The Sound of Science

The Problem

The advent of affordable tools for home recording over the last 20 years has made music creation more accessible than ever before. Simultaneously, social media platforms such as Instagram and Facebook have made it similarly cheap and easy to advertise yourself to a targeted audience. However, most budding musicians, and even seasoned industry veterans, don't always know the best way to reach new fans; the how, who, and where questions always loom tall when it's time for a new release.

In this study, I intend to create a recommender system to show similarities between the music of a new artist and that of popular artists around the globe in order to generate basic recommendations to best connect new artists with new fans. I'll base this model on data from hundreds of thousands of songs hosted on the popular streaming platform Spotify, along with metrics I'll extract from a new artist's music using a Python library called Librosa.

Notebook	File Name	Description
1	01_data_collection_and_cleaning.ipynb	Spotify data imports, collection, and cleaning, and final Spotify dataframe export
2	02_feature_engineering_and_comparisons.ipynb	Spotify dataframe feature selection and engineering; metric comparisons between Spotify and Librosa
3	03_EDA.ipynb	Exploratory data analysis and visualizations
4	04_recommeder_sys.ipynb	Recommender system based on Spotify metrics and Librosa-generated metrics
5	05_appendix.ipynb	Appendix with examples of questionable Spotify and Librosa metrics, caveats, and glossary

Datasets Used

Spotify Song Data from Kaggle
Data I collected via Librosa, a Python library for audio and digital signal processing (DSP)

Background & Research

With over 15 years of experience in the music industry, first as a musician and performer, and later as a sound designer, audio engineer, and producer, I believe I'm in a unique position to address this problem. I have an intimate knowledge of the process of creating music and much of the theory behind it on both sides of the mixing board, as well as the struggles of finding and connecting with your target audience as a new artist. You can find more information about my history in the industry on LinkedIn, and samples of my recent work as part of a collaborative project called NO EVENS.

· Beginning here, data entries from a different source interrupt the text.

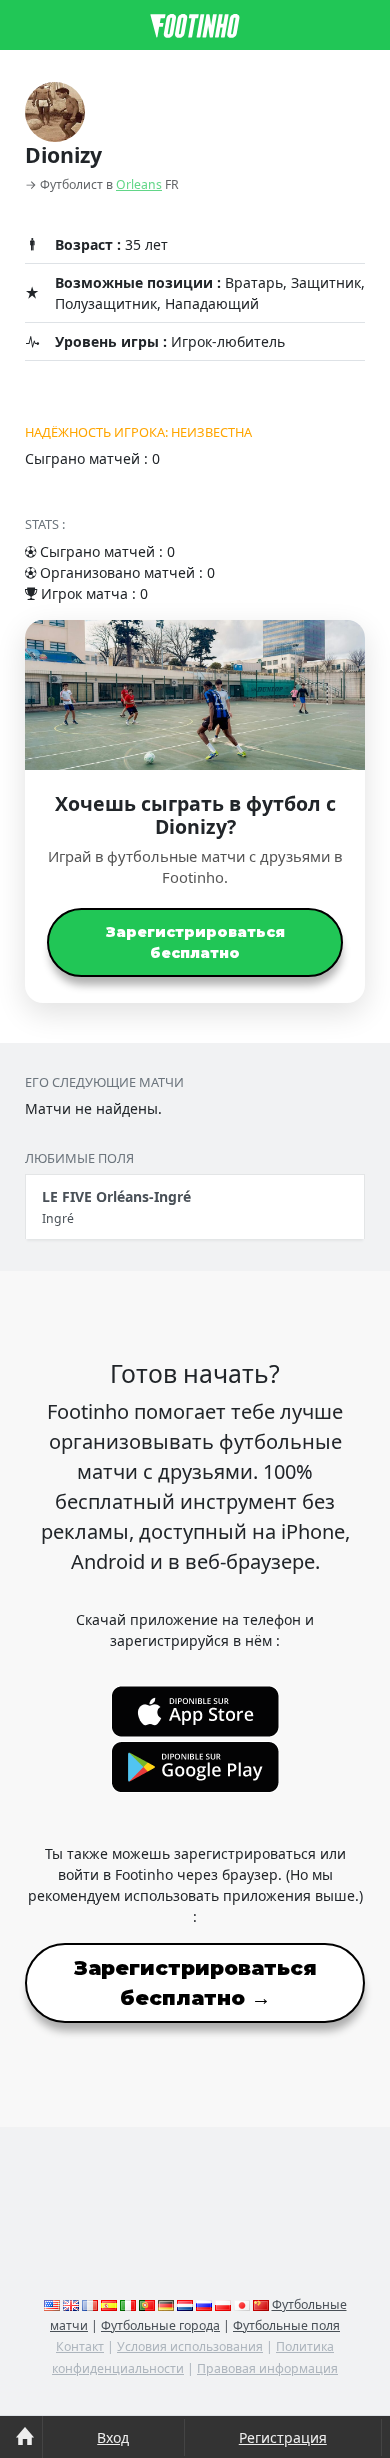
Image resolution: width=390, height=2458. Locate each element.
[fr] (90, 2304)
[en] (52, 2304)
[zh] (261, 2304)
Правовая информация (267, 2368)
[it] (128, 2304)
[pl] (223, 2304)
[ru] (204, 2304)
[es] (109, 2304)
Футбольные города (160, 2325)
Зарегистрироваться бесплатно (195, 942)
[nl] (185, 2304)
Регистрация (283, 2437)
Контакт (80, 2346)
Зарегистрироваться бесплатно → (195, 1983)
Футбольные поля (286, 2325)
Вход (113, 2437)
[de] (166, 2304)
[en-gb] (71, 2304)
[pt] (147, 2304)
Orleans (139, 184)
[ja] (242, 2304)
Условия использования (190, 2346)
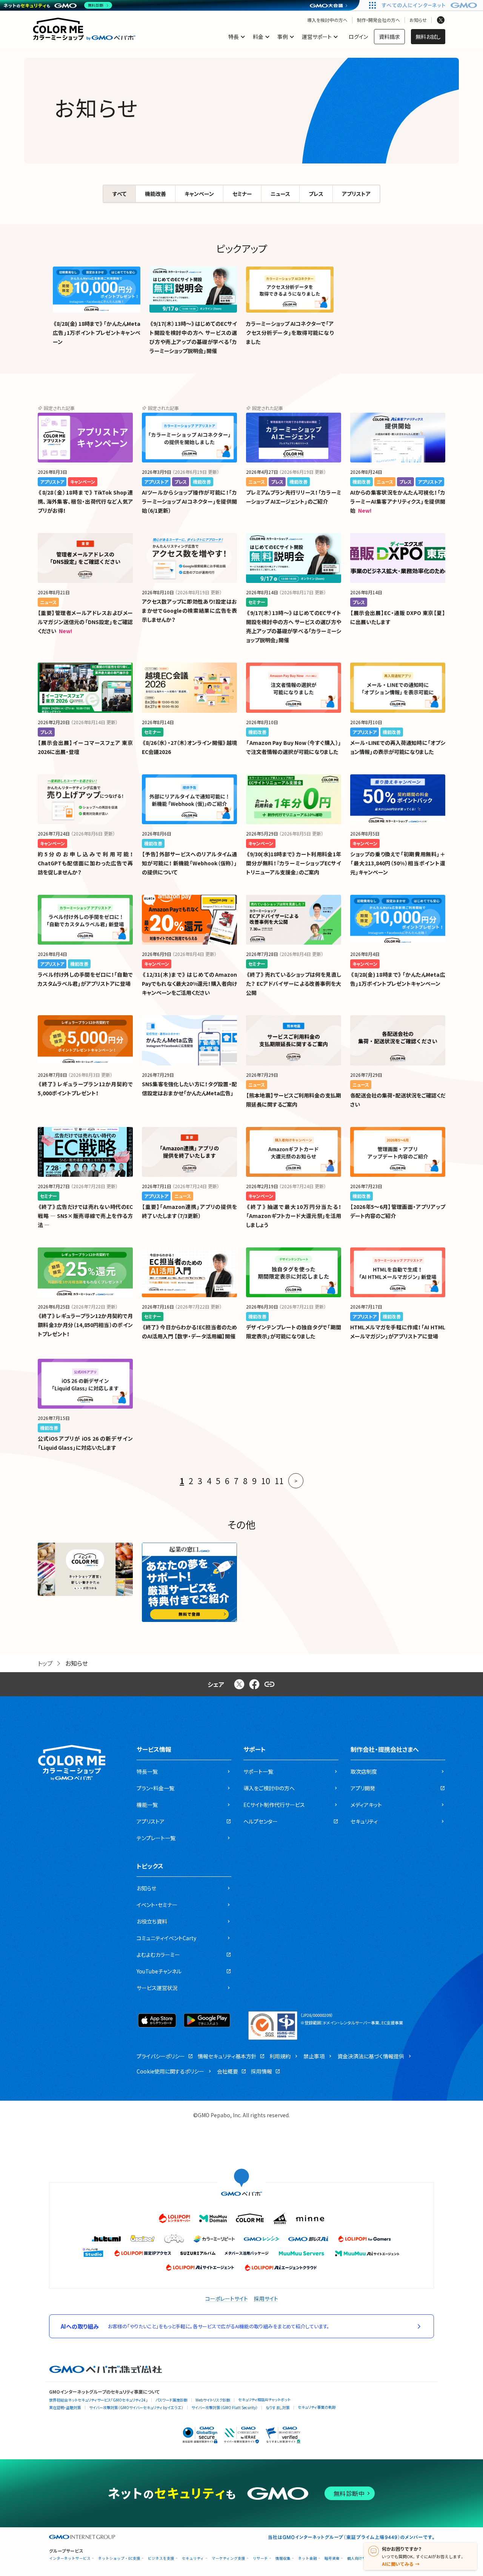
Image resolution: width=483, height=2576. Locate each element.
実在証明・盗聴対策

I'm also fortunate enough to have many long-time friends in the industry, two of whom I spoke to regarding this project: Jacob Bergson, an independent musician and audio engineer at The Bunker recording studio in Brooklyn, NY, and Joseph Kelley, the former Executive Director of Artist Relations at Billboard. Jacob was able to provide me with excellent insight on his extensive experience engineering multiple genres of music, which helped immensely as I decided how to engineer my own metrics to represent some of the more intangible qualities of music. Joe, on the other hand, has a wealth of knowledge to offer on the business landscape of the music industry: where and among what demographics artists are trending, what makes artists stand out in a digital landscape where anyone can easily post their music online, and so on.

Scope

This project is a product of my immense passion for music and the process of creating and capturing it for posterity. The ultimate vision for this project is to create a user-facing app allowing anyone and everyone to upload their music, and in return, get a list of artists and songs that their music most closely resembles. From there, I intend to incorporate global listening trend data - where and to what demographic in each geographical region those similar artists are generating large numbers of streams, sales, and mentions on social media. This would ideally take the form of an interactive map, where the artist could see density and distribution of potential fans around the globe, with more granular demographic and trend data available at a click.

Due to data accessibility and time constraints, the following notebooks contain the first iteration of the recommender system to determine similarity between an "unheard" song and roughly 60,000 songs collected from Spotify (via Kaggle). I certainly hope it gives you some small picture as to what I hope to achieve!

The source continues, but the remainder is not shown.